I was introduced to nanofluidics though collaborations with the MacDiarmid Institute (one of NZ’s Centres of Research Excellence) and Izon Science. Izon is a Christchurch-based manufacturer of the qNano and qMicro, which use elastomeric pores for ‘tunable resistive pulse sensing’ of micro- and nanoparticles suspended in solution. These devices can measure the concentration [1], size [2] and even surface charge [3] of such particles.

Tunable Resistive Pulse Sensing and Nanofluidic Transport


Figure (from [1]): SEM imaging of conical pores used for tunable resistive pulse sensing. Left, the smaller entrance and right, the larger entrance showing the bore of the pore. The clustered particles near the small pore were used in sensing experiments prior to imaging.
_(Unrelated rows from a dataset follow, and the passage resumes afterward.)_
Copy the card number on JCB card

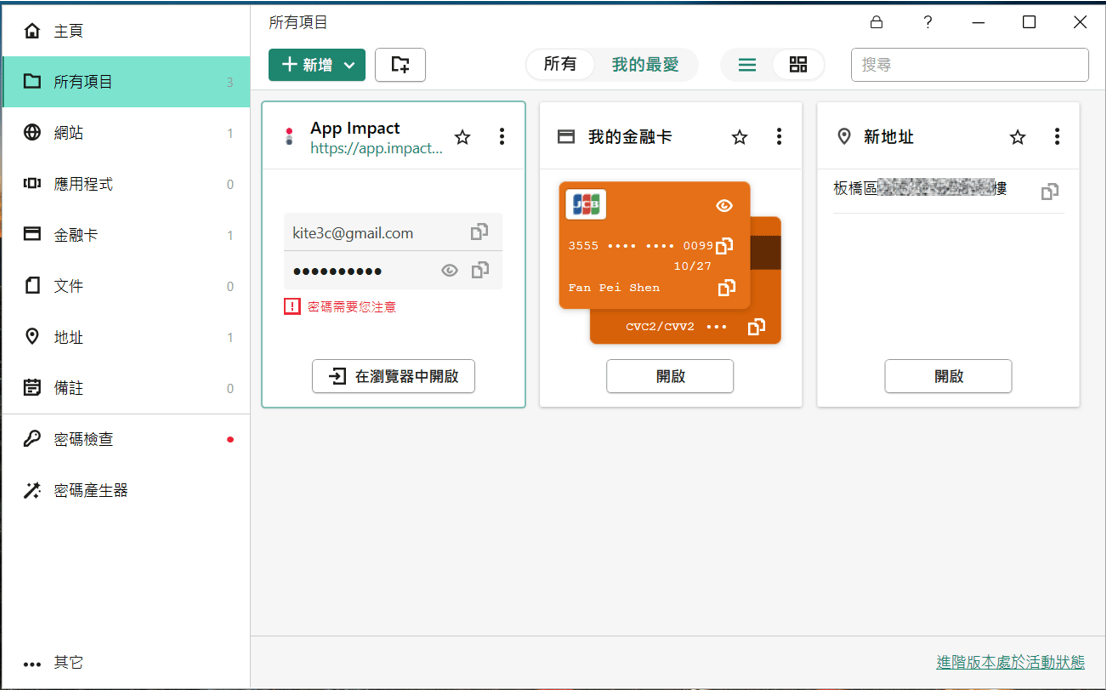point(726,246)
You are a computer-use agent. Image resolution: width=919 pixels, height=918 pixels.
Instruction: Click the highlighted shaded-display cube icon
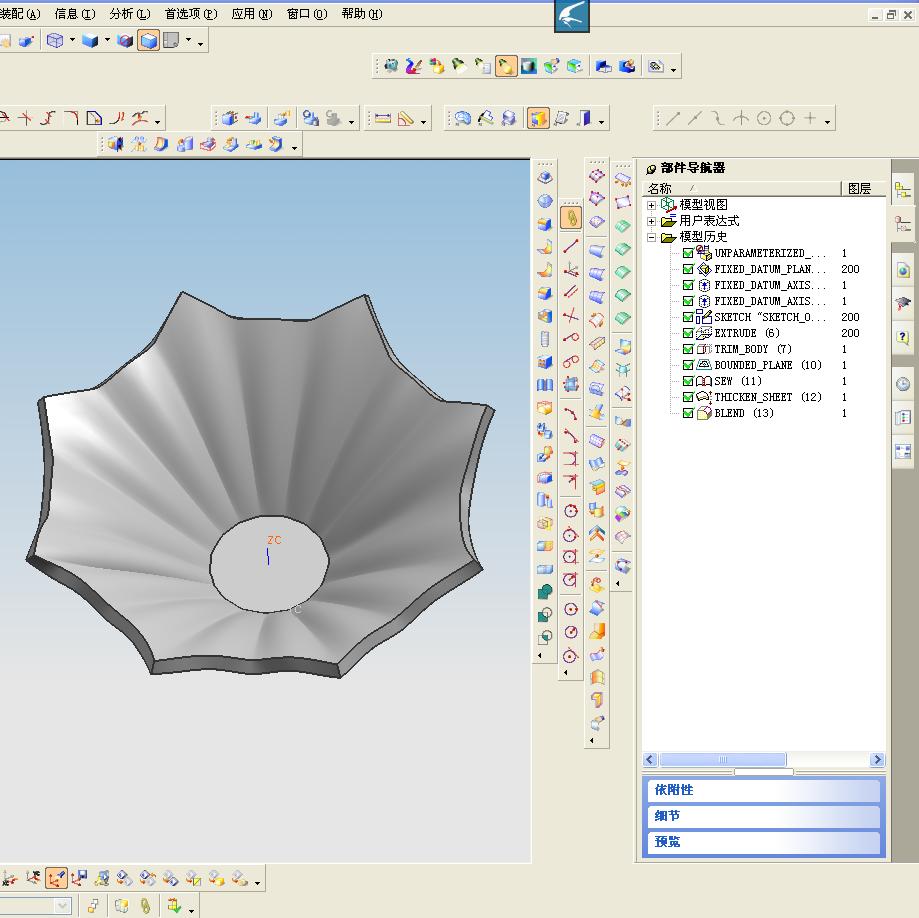149,41
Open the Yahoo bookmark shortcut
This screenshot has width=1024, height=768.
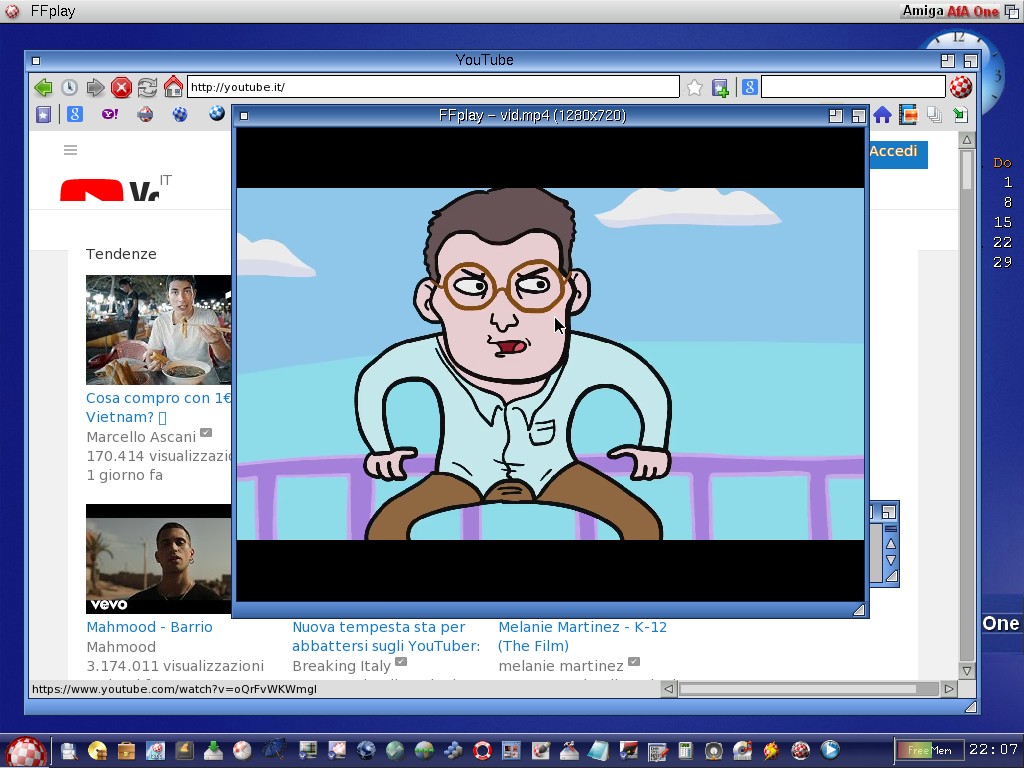pos(110,115)
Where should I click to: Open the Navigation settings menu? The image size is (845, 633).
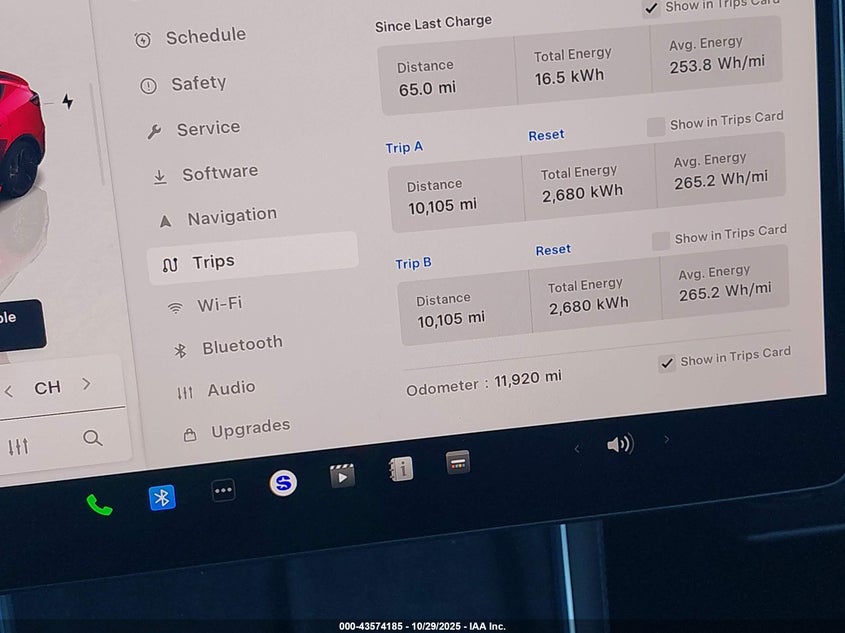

Tunable resistive pulse sensing (TRPS) has emerged as an important technique for sensing and analysing particles dispersed in aqueous electrolytes. In TRPS, an electric field is applied across a single pore in a thin membrane, and the current carried by ions moving through the pore is measured. When a particle (e.g. an emulsion drop or a magnetic bead) passes through the pore, the ionic current is momentarily blocked and a ‘resistive pulse’ is observed. Pulses reveal information about the particles. Izon Science manufactures instrumentation and software for TRPS.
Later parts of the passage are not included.